SciLogs » Heidelberg Laureate Forum » Allgemein » How an algorithm became superhuman at Go — but not StarCraft — and then moved on to modeling proteins

22. Sep 2020
By Andrei Mihai
Lesedauer ca. 5 Minuten
1 comment

How an algorithm became superhuman at Go — but not StarCraft — and then moved on to modeling proteins

BLOG: Heidelberg Laureate Forum

Laureates of mathematics and computer science meet the next generation

In a talk at the #vHLF20, DeepMind’s David Silver (recipient of the 2019 ACM Prize in Computing) showcased how AIs have become so powerful at playing games — and how this could be used to solve real-life problems.

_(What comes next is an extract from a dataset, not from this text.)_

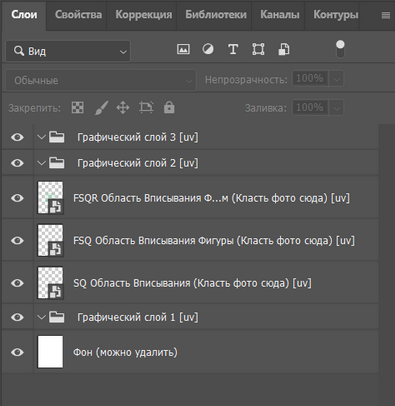Image resolution: width=395 pixels, height=406 pixels.
Task: Hide the Фон (можно удалить) layer
Action: pyautogui.click(x=17, y=352)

A complex system based on a simple assumption

Cracking Go was a gigantic task which many AI researchers see as an inflexion point in the field. In essence, it’s a simple game: you place black and white pieces (called stones) on a board and attempt to surround your opponent. Winning at Go, however, is anything but easy — the number of legal board positions has been calculated to be approximately 2 × 10¹⁷⁰; for comparison, the number of atoms in the universe is estimated to be 10⁸⁰.

Because of this complexity, many people thought that algorithms are incapable of defeating humans at the game of Go. Turns out, those people were wrong.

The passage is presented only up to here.